# Aim of the task
Which of the lines in the records below hold the string "will"? Copy every one of them.

# Record excerpts
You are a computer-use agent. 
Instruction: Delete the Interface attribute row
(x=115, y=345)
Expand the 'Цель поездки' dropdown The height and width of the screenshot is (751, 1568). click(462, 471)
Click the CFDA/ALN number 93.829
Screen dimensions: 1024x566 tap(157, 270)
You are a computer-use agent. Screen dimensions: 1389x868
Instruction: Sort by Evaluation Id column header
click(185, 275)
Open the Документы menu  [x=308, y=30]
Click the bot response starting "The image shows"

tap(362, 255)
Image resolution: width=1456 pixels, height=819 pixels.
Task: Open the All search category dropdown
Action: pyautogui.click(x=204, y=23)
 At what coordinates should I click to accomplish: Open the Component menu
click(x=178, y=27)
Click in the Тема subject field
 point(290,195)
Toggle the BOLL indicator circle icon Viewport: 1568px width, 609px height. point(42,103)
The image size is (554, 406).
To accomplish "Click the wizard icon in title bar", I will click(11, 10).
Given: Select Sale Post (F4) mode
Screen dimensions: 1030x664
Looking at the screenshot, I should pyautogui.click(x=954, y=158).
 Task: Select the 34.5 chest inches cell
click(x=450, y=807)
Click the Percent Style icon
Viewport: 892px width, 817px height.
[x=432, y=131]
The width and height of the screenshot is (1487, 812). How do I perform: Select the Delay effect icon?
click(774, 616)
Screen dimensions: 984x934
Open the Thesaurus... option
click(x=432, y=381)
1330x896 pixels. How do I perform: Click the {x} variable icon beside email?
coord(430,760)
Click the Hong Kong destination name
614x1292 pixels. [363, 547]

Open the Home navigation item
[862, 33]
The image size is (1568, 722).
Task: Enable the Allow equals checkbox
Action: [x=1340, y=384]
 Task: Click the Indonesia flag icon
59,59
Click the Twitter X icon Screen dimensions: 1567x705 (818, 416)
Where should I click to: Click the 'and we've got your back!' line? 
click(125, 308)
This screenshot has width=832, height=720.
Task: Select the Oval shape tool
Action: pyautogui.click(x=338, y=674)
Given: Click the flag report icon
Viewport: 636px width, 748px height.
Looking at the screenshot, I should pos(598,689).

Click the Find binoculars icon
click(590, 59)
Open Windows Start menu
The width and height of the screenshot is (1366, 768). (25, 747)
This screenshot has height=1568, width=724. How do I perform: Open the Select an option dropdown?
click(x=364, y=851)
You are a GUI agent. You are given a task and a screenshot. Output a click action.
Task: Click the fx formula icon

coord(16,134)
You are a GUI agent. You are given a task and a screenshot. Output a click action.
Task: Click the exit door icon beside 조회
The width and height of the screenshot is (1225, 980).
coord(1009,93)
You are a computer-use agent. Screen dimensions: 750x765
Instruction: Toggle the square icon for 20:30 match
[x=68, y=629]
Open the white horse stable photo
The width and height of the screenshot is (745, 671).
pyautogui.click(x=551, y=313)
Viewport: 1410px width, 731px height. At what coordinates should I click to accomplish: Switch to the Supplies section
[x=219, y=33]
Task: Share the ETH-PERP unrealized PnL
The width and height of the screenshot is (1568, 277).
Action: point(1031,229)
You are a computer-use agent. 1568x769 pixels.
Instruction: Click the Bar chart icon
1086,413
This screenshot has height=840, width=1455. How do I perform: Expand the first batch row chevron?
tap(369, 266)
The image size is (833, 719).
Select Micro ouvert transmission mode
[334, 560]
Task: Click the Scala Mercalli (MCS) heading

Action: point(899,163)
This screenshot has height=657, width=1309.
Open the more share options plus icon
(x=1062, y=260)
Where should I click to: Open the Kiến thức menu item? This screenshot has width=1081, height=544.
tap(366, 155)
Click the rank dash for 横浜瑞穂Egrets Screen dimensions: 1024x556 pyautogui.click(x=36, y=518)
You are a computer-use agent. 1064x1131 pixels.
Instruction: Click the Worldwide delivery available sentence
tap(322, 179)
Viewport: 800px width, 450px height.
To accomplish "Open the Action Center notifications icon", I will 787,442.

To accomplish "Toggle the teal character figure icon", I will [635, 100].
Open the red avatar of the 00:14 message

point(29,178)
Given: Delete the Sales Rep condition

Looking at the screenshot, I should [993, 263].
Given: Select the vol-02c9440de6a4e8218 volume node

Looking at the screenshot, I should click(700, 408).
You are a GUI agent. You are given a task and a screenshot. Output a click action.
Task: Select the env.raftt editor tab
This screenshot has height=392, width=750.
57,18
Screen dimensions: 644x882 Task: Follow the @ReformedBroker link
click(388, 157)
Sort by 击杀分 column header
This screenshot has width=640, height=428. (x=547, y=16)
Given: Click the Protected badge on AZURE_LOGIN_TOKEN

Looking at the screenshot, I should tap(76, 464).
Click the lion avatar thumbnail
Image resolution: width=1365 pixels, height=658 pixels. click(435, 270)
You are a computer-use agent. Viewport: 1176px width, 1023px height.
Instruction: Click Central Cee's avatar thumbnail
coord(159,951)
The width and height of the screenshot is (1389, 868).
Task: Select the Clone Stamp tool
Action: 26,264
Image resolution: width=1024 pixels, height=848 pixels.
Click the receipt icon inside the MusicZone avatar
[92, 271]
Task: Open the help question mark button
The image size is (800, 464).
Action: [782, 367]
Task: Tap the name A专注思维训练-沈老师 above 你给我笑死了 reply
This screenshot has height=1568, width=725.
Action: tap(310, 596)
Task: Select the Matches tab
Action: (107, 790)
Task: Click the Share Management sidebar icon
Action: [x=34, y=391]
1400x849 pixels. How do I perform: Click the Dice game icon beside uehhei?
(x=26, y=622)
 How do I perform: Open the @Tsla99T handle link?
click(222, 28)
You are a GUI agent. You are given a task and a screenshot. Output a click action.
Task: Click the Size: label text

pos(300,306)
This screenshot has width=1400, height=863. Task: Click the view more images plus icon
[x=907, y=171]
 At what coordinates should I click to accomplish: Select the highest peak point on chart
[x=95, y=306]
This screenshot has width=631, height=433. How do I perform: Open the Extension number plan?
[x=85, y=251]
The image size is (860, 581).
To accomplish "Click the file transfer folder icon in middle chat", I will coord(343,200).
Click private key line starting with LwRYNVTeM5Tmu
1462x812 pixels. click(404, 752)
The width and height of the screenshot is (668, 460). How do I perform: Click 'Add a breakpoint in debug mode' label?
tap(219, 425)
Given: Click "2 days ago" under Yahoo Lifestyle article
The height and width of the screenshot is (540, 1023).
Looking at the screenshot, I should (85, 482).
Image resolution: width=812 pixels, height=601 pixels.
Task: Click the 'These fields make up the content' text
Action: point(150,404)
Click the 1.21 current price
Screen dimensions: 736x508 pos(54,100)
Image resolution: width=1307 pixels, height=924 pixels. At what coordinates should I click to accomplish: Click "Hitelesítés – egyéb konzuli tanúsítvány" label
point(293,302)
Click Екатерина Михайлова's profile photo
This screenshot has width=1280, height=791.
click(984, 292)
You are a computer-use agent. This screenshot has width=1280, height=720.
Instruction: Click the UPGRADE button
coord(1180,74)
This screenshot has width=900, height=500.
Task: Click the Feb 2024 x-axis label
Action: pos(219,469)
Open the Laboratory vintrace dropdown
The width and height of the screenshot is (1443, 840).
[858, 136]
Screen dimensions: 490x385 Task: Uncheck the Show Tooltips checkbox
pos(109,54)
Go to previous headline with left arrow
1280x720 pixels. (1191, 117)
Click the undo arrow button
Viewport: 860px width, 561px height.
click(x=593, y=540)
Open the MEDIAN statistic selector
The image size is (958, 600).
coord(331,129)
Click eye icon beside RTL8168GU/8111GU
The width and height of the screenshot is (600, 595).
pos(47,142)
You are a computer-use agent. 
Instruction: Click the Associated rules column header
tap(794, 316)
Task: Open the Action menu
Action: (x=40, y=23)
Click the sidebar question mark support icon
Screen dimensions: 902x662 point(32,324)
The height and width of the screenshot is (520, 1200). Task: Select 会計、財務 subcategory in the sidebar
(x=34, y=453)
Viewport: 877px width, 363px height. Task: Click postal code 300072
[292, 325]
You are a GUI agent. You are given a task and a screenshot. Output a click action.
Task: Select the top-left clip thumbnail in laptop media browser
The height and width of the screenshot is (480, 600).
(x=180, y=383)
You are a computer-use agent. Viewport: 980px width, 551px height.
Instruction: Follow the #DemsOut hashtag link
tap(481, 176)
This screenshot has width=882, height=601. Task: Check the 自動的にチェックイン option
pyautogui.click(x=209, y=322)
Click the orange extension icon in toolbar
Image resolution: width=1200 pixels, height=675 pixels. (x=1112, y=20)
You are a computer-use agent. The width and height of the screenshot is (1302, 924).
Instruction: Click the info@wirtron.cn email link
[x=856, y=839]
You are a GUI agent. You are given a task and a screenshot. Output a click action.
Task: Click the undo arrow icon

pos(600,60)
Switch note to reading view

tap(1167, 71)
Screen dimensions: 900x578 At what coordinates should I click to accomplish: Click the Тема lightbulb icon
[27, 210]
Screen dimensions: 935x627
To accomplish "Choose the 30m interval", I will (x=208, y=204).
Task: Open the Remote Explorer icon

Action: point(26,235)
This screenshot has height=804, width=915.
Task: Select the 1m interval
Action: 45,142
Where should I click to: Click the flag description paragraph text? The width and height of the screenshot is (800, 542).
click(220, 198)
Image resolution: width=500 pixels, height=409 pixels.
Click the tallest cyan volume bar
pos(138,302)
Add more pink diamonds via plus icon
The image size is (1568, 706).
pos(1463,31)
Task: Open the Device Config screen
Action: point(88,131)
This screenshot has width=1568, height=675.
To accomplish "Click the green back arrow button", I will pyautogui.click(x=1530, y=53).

# Your solution
To accomplish "Click the wizard icon in title bar", I will click(11, 10).
To accomplish "Open the Action Center notifications icon", I will 787,442.
To accomplish "Toggle the teal character figure icon", I will [635, 100].
To accomplish "Click the file transfer folder icon in middle chat", I will coord(343,200).
To accomplish "Choose the 30m interval", I will (x=208, y=204).
To accomplish "Click the green back arrow button", I will pyautogui.click(x=1530, y=53).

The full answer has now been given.